We know that the C compiler creates a relocatable object, and then invokes the link-editor (ld) to create the final executable object a.out, without showing the ld command. You are probably imagining that it looks something like this:

% ld /tmp/hello.o -lc

We can ask the compiler to show the link line. The details depend on the specific compiler. Using the Studio compilers, the real command looks more like the following, noting that I've omitted a large number of arguments that have nothing to do with the CRT objects we're discussing, and that /compilers is not the real path to my local compilers:

ld /compilers/crti.o \
    /compilers/crt1x.o \
    /compilers/values-xa.o \
    hello.o -o a.out -lc \
    /compilers/crtn.o

crti.o, crt1x.o, values-xa.o, and crtn.o are all CRT objects, here provided by the compiler, largely as implementation details that the programmer should not need to be aware of. If you've ever been told that you should not link executables and shared objects directly, and should instead use the C compiler, you may have found that advice odd. After all, isn't the linker the right tool for linking? It is of course, but without the CRT objects, you can't get it right:

% cc -c hello.c
% ld hello.o -lc
% ./a.out
hello
Segmentation Fault (core dumped)

You could of course do as I've shown above and have the compiler show you the link line, and then make copies of the CRT objects for yourself, and then call ld directly. I've seen it done, but that is a really, terrible idea, because the compilers are free to change their CRTs without notice. The copies you've made are not guaranteed to continue working, and there is no support for using them in any way other than having the compiler supply them. It is useful to understand what CRT objects do, but please take this advice, and just use the compiler driver as intended to link your objects.

CRT Details And History

In general, there are two categories of CRT:

crt1.o / crti.o / crtn.o

The base low level CRT objects required to let basic C programs start and run.
You've probably been told that execution of a process starts with your main() function. That's an effective abstraction, but in fact, execution starts within the runtime linker, not at main(). The runtime linker maps and relocates the objects that make up the process, and then jumps to a symbol named _start to pass control to the program executable. crt1.o provides the _start symbol that the runtime linker jumps to in order to pass control to the executable, and is responsible for providing some ABI mandated symbols, language specific runtime setup, for calling main(), and ultimately, exit(). crti.o and crtn.o provide prologue and epilogue .init/.fini sections to encapsulate any user provided init/fini code.
values-*.o

These higher level objects are provided to control things like compilation mode (Ansi C vs K&R C) or standards compliance (xpg4, xpg6, etc).

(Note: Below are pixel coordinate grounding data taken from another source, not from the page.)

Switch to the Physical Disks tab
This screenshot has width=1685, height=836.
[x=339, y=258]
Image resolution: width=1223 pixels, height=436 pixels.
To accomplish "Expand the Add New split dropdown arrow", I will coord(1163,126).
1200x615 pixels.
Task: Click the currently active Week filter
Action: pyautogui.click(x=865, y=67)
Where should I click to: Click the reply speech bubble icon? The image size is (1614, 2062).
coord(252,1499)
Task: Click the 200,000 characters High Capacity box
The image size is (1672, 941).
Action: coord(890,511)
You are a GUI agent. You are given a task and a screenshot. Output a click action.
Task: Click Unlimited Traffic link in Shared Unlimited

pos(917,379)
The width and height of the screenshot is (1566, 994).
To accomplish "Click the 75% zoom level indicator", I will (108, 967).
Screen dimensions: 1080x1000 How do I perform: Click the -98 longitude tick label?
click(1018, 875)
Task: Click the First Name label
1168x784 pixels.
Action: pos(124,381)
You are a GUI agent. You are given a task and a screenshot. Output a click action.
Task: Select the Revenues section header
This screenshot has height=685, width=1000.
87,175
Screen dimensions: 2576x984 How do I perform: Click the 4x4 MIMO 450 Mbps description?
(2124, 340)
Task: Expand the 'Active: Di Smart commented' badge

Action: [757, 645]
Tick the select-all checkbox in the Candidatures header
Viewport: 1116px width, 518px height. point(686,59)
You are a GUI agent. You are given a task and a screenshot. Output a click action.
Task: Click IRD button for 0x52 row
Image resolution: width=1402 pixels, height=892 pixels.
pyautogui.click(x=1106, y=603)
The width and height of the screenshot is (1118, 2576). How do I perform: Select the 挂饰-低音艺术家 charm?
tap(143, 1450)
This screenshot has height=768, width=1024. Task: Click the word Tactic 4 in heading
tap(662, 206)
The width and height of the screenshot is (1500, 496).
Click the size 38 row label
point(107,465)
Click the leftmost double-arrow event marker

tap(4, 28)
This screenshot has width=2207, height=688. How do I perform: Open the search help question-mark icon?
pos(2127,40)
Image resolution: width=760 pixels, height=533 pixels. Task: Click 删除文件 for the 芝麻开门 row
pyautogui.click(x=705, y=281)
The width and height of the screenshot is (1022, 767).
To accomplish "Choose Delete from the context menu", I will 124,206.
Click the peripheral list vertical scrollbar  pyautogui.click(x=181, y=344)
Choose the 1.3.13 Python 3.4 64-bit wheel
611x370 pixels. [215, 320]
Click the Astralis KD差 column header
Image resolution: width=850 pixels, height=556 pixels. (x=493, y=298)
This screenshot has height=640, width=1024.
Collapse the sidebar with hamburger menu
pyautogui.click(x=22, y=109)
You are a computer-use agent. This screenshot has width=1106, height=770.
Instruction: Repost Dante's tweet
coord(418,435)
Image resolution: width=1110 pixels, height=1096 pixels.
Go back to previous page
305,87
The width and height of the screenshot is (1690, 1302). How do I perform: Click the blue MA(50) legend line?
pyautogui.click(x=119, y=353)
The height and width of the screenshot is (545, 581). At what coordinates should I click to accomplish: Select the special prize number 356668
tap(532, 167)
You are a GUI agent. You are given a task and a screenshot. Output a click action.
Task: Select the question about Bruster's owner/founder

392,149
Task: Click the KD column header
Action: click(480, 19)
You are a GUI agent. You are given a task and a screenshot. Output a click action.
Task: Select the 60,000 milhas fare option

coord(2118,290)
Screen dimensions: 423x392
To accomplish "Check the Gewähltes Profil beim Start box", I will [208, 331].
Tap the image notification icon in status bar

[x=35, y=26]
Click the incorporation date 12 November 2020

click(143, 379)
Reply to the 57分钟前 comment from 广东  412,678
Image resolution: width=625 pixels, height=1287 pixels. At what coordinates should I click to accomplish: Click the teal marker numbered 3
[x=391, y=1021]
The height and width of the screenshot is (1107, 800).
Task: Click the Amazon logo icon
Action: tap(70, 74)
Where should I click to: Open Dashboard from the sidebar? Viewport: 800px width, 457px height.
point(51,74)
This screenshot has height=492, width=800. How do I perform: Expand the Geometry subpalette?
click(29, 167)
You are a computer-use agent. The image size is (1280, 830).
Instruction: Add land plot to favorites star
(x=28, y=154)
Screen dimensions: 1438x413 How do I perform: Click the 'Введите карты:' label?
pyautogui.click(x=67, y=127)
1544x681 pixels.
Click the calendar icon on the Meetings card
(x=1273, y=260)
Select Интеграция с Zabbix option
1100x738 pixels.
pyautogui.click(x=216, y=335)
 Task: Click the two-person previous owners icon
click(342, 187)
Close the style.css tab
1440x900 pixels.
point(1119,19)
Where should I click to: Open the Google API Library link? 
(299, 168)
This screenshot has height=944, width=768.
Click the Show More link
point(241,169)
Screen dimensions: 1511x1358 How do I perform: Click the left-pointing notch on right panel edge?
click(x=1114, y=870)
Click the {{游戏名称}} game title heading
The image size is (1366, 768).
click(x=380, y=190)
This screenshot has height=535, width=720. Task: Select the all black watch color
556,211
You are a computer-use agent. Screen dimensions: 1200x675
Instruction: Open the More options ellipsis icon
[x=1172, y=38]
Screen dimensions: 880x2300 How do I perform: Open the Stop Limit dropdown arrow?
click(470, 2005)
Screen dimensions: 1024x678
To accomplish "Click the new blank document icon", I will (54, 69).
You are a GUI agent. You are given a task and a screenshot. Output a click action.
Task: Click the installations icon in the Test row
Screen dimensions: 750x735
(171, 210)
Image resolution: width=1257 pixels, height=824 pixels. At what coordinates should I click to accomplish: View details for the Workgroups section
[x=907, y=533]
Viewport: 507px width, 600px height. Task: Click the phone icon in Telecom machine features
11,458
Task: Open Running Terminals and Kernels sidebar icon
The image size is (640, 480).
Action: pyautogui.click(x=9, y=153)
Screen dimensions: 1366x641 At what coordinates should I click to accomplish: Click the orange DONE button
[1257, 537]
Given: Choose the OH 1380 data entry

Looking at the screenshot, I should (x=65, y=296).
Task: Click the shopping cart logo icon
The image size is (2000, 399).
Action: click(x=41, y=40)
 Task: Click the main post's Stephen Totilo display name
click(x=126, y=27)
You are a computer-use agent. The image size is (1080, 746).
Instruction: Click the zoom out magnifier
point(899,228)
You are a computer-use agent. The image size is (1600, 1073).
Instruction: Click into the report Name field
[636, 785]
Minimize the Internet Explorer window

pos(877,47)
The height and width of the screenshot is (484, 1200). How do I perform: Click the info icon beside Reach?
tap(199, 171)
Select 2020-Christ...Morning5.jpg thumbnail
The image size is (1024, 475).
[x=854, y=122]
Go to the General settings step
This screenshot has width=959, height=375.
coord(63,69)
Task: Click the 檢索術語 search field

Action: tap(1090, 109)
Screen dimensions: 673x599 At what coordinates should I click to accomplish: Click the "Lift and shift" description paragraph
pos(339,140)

As noted previously, there can be other CRTs, depending on the compiler. This discussion is mainly about the three core CRTs: crt1.o, crti.o, and crtn.o.

Note that you may encounter some variants of these:

gcrt1.o

gprof-enabled version of crt1.o
crt0.o

I believe this was the original name for crt1.o, and served the same purpose. It got renamed at some transitional point, to allow both objects to exist. You may hear compiler folks use either name interchangeably.
crt*x.o

The Studio compilers have 'x' variants of these CRT objects, to provide different implementations.
...

It is common for compilers to add additional CRT objects of their own devising to support features, or to provide specific language dependent support.

The three crt?.o objects have been historically delivered by the compilers, on a schedule unrelated to that of the OS. They contain some things required by ABI for basic operation, and some other things required specifically by the compilers. This has largely worked, but is not ideal:

Sometimes, the compiler-specific parts interfere with the needs of low level OS objects. For instance, the operating system once had an issue with some compiler provided C++ related CRT glue breaking libc, which led us to provide our own crti.o and crtn.o objects back in the Solaris 8 days.
It creates a barrier to other compilers, since they can't use the Studio supplied versions, and they are not in a position to easily understand what basic glue they would need to provide if they were to supply their own.
We added crt1.o and gcrt1.o objects for 32 and 64-bit X86 to help gcc over this hurdle in Solaris 10 as part of port of Solaris to amd64. Unfortunately, we did not provide a crt1.o for sparc, and the gcrt1.o we provided only works for gcc, and not for Studio compilers, which use their own incompatible gcrt1.o. It's unclear why this happened, but one can speculate that the people involved were only focused on amd64, which was bootstrapped into existence using gcc. This does not meet our normal standards for cross platform support, but remember that these were all undocumented implementation features, not publicly committed ones.
It inhibits OS development, since the differing schedules and priorities of the OS and compiler groups means that necessary features can take awhile to fall into place, and the pace of OS development can be slowed.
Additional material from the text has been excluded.